Il rientro degli Stati Uniti e il fallimento del G20 a Napoli
La novità della COP26 sarà il rientro degli Stati Uniti nell’Accordo di Parigi. Poche ore dopo il suo insediamento alla Casa Bianca, Joe Biden ha deciso a inizio del 2021 di impegnare nuovamente il Paese nella lotta al cambiamento climatico, diversamente da quanto attuato dal precedente presidente Donald Trump. D’altronde il Paese a stelle e strisce è solo il secondo più grande produttore di gas a effetto serra e quest’estate ha vissuto eventi meteorologici estremi, tra enormi incendi causati da temperature da record e pericolosi uragani.
L’era di Trump pare essere arrivata al capolinea, perlomeno per quanto riguarda l’impegno degli Stati Uniti sul fronte ambientale. Biden ha difatti definito il cambiamento climatico “la più grande minaccia” alla nazione. Nonostante questo sperato ritorno nella compagine internazionale, i paesi del G20 sono lungi dall’essere disposti a uno sforzo comune contro il global warming.

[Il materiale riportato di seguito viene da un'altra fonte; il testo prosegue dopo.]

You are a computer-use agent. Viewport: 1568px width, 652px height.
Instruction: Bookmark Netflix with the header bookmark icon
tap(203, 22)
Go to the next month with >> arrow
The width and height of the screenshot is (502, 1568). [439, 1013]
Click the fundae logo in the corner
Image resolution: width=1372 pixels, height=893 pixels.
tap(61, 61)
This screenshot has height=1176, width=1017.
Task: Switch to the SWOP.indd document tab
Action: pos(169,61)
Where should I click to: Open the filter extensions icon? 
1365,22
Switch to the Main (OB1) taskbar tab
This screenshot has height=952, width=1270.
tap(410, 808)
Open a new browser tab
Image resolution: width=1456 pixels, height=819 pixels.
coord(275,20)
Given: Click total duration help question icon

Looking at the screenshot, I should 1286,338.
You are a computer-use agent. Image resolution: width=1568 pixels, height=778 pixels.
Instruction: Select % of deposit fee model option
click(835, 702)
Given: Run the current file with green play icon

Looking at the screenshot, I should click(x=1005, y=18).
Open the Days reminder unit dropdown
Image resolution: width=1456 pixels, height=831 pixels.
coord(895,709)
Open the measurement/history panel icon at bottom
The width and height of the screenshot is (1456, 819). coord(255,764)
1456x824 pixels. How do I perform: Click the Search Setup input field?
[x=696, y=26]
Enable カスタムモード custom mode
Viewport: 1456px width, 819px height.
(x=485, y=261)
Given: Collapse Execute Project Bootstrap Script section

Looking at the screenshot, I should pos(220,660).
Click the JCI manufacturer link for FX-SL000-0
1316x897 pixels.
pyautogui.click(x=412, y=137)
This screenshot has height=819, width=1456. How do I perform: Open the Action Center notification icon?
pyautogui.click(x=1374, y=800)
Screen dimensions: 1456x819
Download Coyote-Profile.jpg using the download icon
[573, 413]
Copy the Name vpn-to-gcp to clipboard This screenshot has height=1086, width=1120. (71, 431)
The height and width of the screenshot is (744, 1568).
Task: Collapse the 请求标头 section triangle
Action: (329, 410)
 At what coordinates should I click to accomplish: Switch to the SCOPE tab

Il summit del G20 tenutosi a Napoli quest’estate con i ministri dell’ambiente si sarebbe dovuto concludere con due successi, secondo il ministro dell’ambiente italiano Cingolani: tutti i paesi avrebbero dovuto riconoscere la necessità di discutere ulteriormente l’obiettivo di limitare a 1,5 gradi il surriscaldamento globale e di supportare i paesi emergenti in vista della COP26 di questo autunno.
Gli obiettivi più ambiziosi di alcuni Paesi del G20 non hanno coinciso con le resistenze di Paesi come la Russia, l’Australia e l’Arabia Saudita nello stabilire target per la riduzione delle emissioni. Ciò che di fatto ha impedito il rafforzamento degli obiettivi dell’Accordo di Parigi prima del summit in Scozia è stato il rifiuto di Cina e India a impegnarsi collettivamente per due obiettivi principali: mantenere il limite di 1,5 gradi e tagliare gradualmente il carbone entro il 2025. Ancor più grave, non è stato trovato un accordo sul finanziamento dei paesi in via di sviluppo per sostenere la lotta contro il cambiamento climatico e la transizione verde delle economie. Le speranze (poco rosee) di trovare un accordo si riversano ora sui capi di Stato del G20 che si incontreranno a ottobre a Roma.
Trovare una soluzione all’unanimità di tutti i Paesi appare molto difficile. Nel frattempo il pianeta è letteralmente in balia del cambiamento climatico. Le persone più vulnerabili sono quelle che traggono il proprio sostentamento dagli habitat naturali, che vivono con gli alimenti che coltivano, allevano o pescano in zone del mondo in cui si investe poco o niente in infrastrutture per l’approvvigionamento idrico. Eppure la voce grossa è quella dei grandi produttori di emissioni che decidono alle spalle di coloro che meno hanno contribuito al cambiamento climatico, ma che ne vivono gli effetti più disastrosi. La COP26 potrebbe essere l’occasione per mettere le persone che vivono in contesti rurali al centro della discussione sul cambiamento climatico e per far convergere la discussione sulle profonde interconnessioni che uniscono crisi climatica, povertà e sicurezza alimentare.